• [Try it]: Search the listing for the string "field" and copy every line that contains it.

• [Exercise materials]:
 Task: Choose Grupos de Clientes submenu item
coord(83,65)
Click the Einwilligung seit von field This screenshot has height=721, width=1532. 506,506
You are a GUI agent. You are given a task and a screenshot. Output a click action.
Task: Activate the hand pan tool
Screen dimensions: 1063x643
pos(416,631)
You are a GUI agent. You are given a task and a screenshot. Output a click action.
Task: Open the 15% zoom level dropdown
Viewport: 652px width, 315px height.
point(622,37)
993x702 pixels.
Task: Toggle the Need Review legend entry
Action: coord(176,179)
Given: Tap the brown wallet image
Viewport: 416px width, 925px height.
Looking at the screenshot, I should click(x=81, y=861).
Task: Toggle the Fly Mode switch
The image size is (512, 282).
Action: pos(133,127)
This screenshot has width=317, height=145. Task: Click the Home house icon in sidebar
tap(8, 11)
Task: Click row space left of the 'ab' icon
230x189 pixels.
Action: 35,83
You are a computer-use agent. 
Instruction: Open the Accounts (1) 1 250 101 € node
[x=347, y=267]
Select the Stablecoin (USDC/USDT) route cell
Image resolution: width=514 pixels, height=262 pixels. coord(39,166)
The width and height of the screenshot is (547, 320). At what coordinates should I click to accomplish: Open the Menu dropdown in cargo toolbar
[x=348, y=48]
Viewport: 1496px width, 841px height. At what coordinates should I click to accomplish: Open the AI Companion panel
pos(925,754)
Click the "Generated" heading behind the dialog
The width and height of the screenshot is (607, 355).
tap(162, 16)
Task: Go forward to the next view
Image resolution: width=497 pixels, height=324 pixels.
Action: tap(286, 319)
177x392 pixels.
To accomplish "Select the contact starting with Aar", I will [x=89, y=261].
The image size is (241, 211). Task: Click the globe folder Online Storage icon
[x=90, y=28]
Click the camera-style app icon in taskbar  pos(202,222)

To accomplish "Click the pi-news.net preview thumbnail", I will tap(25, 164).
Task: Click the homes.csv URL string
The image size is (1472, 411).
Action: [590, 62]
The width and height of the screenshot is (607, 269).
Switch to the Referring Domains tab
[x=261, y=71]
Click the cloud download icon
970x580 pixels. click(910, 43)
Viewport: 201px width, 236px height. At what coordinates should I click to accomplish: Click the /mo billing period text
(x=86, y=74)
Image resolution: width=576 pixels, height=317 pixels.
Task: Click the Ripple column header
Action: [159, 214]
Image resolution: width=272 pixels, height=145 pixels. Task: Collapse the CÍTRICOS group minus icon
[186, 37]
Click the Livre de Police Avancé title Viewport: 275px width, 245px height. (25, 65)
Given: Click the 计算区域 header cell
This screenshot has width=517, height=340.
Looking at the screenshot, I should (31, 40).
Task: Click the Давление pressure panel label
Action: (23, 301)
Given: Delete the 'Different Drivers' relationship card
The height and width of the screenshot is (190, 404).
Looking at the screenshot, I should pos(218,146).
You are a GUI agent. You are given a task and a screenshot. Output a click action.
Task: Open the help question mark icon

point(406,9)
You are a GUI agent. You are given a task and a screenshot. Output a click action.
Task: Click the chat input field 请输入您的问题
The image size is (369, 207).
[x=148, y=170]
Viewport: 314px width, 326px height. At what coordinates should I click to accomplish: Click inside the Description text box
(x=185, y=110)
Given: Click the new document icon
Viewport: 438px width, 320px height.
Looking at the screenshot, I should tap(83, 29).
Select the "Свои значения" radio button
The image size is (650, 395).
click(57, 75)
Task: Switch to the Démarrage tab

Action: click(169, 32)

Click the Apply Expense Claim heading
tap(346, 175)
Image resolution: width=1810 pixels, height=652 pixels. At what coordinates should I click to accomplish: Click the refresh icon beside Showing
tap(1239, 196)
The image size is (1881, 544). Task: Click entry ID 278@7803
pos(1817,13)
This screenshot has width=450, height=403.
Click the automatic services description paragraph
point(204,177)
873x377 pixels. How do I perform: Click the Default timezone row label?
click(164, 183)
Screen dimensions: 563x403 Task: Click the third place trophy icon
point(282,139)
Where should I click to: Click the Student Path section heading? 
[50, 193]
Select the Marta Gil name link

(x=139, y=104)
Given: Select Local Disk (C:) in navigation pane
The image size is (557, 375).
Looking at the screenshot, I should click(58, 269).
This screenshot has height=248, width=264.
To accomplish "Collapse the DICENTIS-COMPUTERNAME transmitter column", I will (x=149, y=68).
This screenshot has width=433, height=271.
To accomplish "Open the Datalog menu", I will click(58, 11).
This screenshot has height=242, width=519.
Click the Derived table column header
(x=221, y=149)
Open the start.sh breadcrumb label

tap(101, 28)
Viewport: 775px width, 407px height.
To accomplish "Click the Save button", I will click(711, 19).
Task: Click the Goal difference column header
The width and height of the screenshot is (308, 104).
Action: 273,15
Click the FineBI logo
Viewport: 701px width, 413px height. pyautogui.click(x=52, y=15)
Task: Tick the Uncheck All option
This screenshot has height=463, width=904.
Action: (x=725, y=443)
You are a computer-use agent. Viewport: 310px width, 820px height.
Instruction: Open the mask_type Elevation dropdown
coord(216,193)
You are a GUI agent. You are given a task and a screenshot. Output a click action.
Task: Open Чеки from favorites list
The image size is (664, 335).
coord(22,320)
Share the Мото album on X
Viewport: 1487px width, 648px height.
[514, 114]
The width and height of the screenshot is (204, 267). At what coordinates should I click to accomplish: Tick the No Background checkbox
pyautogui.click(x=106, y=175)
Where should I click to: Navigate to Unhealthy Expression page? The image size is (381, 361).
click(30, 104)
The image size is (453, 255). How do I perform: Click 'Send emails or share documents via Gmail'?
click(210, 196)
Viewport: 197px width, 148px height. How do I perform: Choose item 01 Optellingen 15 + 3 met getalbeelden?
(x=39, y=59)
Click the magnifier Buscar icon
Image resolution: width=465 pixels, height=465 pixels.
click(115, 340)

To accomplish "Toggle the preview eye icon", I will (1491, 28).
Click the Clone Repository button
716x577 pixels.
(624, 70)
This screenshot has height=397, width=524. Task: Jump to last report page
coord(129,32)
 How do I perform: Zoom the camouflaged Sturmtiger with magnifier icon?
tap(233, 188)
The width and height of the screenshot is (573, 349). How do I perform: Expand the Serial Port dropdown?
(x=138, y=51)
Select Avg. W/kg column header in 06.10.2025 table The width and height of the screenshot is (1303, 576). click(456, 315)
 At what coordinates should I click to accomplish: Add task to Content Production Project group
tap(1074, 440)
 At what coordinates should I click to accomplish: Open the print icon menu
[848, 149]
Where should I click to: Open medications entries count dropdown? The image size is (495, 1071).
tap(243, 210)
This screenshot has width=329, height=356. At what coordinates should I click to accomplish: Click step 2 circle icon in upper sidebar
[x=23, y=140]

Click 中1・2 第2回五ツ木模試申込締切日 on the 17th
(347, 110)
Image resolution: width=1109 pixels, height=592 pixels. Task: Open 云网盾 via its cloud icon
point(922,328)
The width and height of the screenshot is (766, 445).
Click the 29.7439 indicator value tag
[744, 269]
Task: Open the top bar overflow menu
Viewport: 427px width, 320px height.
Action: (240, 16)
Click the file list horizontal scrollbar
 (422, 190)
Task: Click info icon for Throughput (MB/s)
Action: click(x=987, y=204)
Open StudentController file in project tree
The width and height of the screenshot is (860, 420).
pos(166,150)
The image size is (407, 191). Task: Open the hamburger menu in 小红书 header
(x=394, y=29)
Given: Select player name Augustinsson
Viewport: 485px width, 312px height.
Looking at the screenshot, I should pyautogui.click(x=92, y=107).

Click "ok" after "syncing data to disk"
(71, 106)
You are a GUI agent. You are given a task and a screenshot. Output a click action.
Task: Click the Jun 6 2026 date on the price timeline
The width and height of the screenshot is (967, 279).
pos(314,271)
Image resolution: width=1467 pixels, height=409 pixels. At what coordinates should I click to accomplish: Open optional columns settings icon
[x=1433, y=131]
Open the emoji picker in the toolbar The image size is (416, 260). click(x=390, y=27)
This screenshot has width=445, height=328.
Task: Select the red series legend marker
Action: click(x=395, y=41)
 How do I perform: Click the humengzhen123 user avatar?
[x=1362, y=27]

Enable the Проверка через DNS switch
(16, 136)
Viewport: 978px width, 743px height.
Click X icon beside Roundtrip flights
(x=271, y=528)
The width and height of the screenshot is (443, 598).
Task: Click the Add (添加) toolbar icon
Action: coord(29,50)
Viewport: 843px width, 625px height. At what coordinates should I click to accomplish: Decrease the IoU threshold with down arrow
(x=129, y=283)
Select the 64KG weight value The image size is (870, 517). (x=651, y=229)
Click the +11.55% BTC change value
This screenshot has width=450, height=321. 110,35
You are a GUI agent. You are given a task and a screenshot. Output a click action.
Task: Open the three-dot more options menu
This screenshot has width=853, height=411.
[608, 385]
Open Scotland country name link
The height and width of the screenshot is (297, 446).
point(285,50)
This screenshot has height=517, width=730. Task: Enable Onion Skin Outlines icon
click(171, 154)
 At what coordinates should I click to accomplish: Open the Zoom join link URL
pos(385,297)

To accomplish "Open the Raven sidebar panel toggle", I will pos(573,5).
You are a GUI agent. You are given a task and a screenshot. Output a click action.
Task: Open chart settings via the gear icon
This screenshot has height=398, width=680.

• [The completed task]:
Click the Einwilligung seit von field This screenshot has height=721, width=1532. 506,506
Task: Click the chat input field 请输入您的问题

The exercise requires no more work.